The hello world program (helloworld.S) is:
// Hello world, written in assembly: computes the checksum of "hello world"
.text
.globl __bootstrap
__bootstrap:
#define stringPointer r1
#define checksum r0
move checksum, 0
move stringPointer, hello
#define currentCharacter r2
checksum_loop:
// Load the current character
lbu currentCharacter , stringPointer , 0
// And exit if this character is 0
jz currentCharacter, end_of_loop
add checksum, checksum, currentCharacter
// Move to next character
add stringPointer, stringPointer, 1, true, checksum_loop
end_of_loop:
stop
.data
.globl hello
hello:
.string "hello world"
Building the program
Let’s assemble the program as usual using dpu-upmem-dpurte-clang:
dpu-upmem-dpurte-clang -nostartfiles -o helloworld helloworld.S
Notice that we compiled with -nostartfiles to define the entry point ourselves (__bootstrap).
Running the program
Let’s verify that the code above is correct, using dpu-lldb:
file helloworld
process launch --stop-at-entry
breakpoint set --source-pattern-regexp "stop"
process continue
register read r0
exit
When the program has terminated, verify that the return register is equal to “hello world“‘s checksum (i.e. 45c hexa-decimal):
r0 = 0x0000045c
Placing numerical values in memory
Many programs need some variables in memory (some static variables) to operate.
The basic directives to do so are .byte, .short, .long and quad.
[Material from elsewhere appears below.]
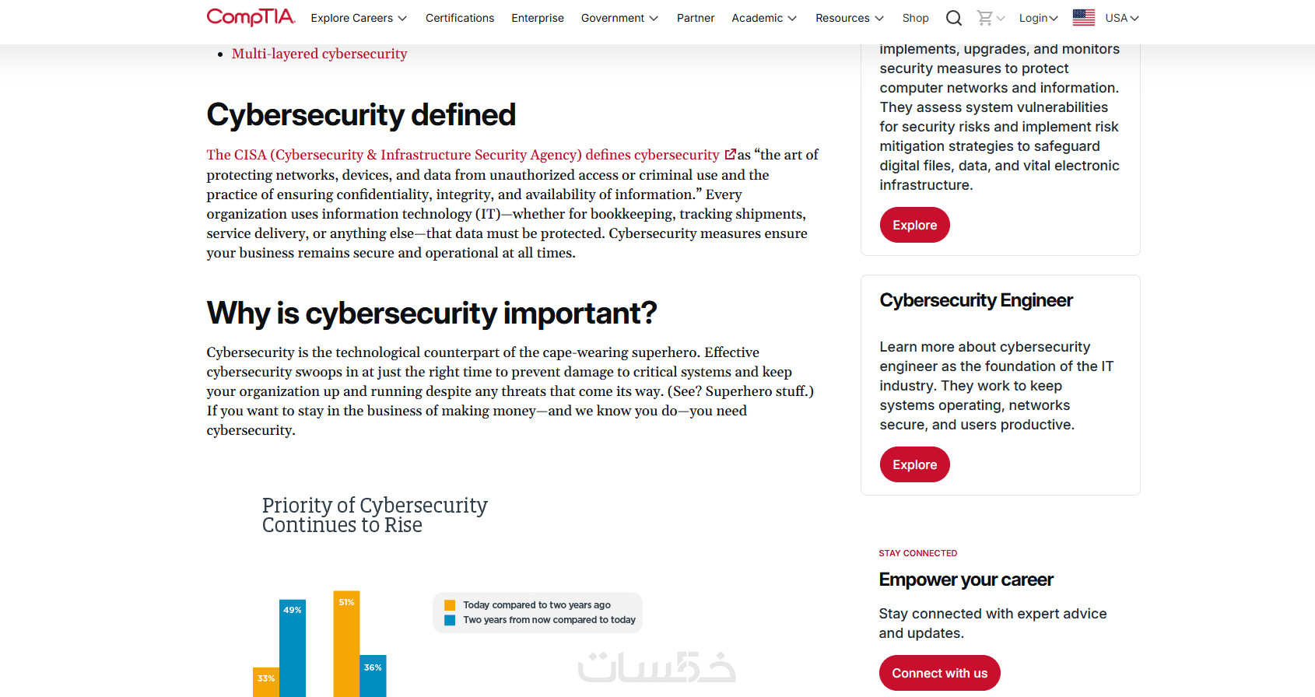The width and height of the screenshot is (1315, 697).
Task: Expand the Resources dropdown
Action: [x=850, y=18]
Such variables must be
declared in a .data section of the code.
The next program uses two variables ‘a’ and ‘b’, fetched from the WRAM, and stores the sum of ‘a’ and ‘b’ into memory:
.text
.globl __bootstrap
__bootstrap:
move r16, values
lw r0,r16,0
lw r1,r16,4
add r0, r0,r1
sw r16,8, r0
stop
.data
.globl values
values:
.long 0x12345678 //a
.long 0x9abcdef0 //b
.long 0 // s=a+b
Once the program is built:
dpu-upmem-dpurte-clang -nostartfiles -o trivial_add trivial_add.S
The debugger easily allows to verify the result:
file trivial_add
process launch --stop-at-entry
breakpoint set --source-pattern-regexp "stop"
process continue
parray 3 &values
exit
The stored result is the sum of ‘a’ and ‘b’.
(void *) [0] = 0x12345678
(void *) [1] = 0x9abcdef0
(void *) [2] = 0xacf13568
Useful common linker directives
The list of assembler directives, along with a comprehensive description can be found in Assembler syntax. The most commonly used are described hereafter.
Creating a static buffer of data
The “zero” directives allow creating a static buffer of data with an initial value. The DPU assembler repeats the specified value (zero by default) a certain number of times.
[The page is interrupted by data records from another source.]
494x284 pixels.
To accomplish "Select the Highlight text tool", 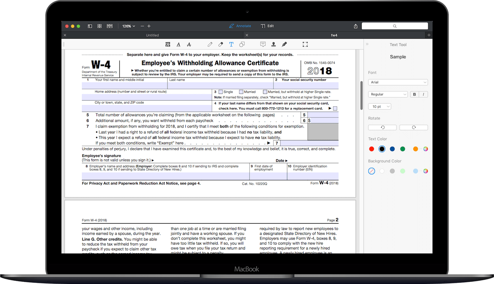I will (x=167, y=44).
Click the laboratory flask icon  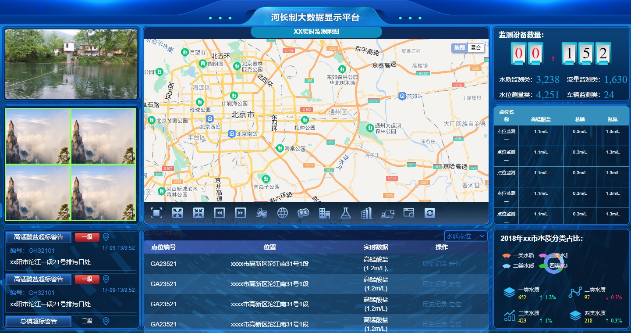pos(346,213)
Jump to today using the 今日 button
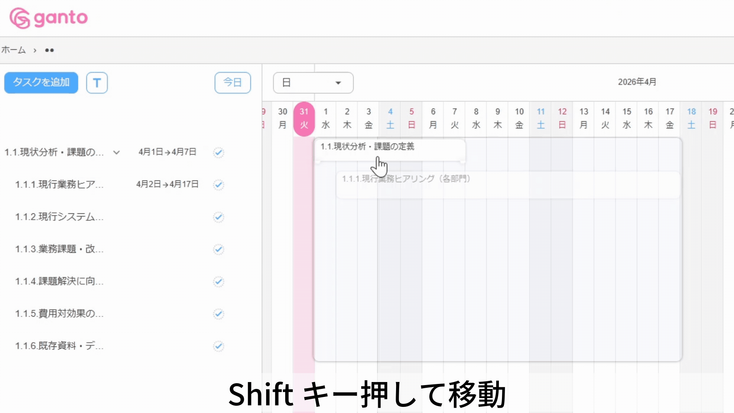This screenshot has height=413, width=734. coord(232,83)
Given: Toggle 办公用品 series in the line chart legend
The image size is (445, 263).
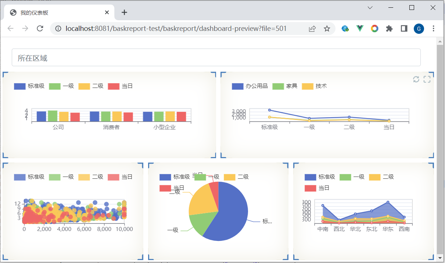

The DPU assembler defines:
.zeroto create a buffer of bytes
.fillto create a buffer of words
The example below creates a static buffer of 7 bytes, equal to 42 hexa-decimal and returns
puts the two words of this buffer into r0 and r1:
// Illustrates the creation and reference of a static
// buffer of memory in assembler.
.data
.globl static_buffer
.align 4
static_buffer:
.fill 7, 1, 0x42
.zero 1
.text
.globl __bootstrap
__bootstrap:
lw r0 , zero, static_buffer
move r1, 4
lw r1 , r1, static_buffer
stop
Build the program:
dpu-upmem-dpurte-clang -nostartfiles static_buffer.S -o static_buffer
Now, execute the program and verify that the registers and the memory match the
expectations. Notice that the host is a little-endian machine in this test, implying
that the 8th null byte in the buffer goes to the most significant bits of r1:
file static_buffer
process launch --stop-at-entry
breakpoint set --source-pattern-regexp "stop"
process continue
register read
parray 2 &static_buffer
exit
As expected, dpu-upmem-dpurte-clang places exactly 7 bytes in memory:
r0 = 0x42424242
r1 = 0x00424242
(void *) [0] = 0x42424242
(void *) [1] = 0x00424242
Notice that the buffer is aligned on 4 (bytes), which is necessary to perform a load word from it. If the buffer would have been used for DMA purposes, it would have needed to be aligned on 8 (bytes).
Useful tips and tricks
dpuasmdoc
This utility is the fastest way to remind the assembly syntax. By typing, for example:
dpuasmdoc ld
One can get the syntax of all the DPU instructions containing the keyword ld:
ld endian:e dc ra off:s24
let @a = (ra + off)
dc = (Load 8 bytes from WRAM at address @a with endianness endian)
ld endian:e dc sa off:s24
cc = (ra & 0xffff) + off + 8 - (ra >> 16)
if (const_cc_ge0 cc) then
let @a = (ra & 0xffff) + off & 0xfff8
dc = (Load 8 bytes from WRAM at address @a with endianness endian)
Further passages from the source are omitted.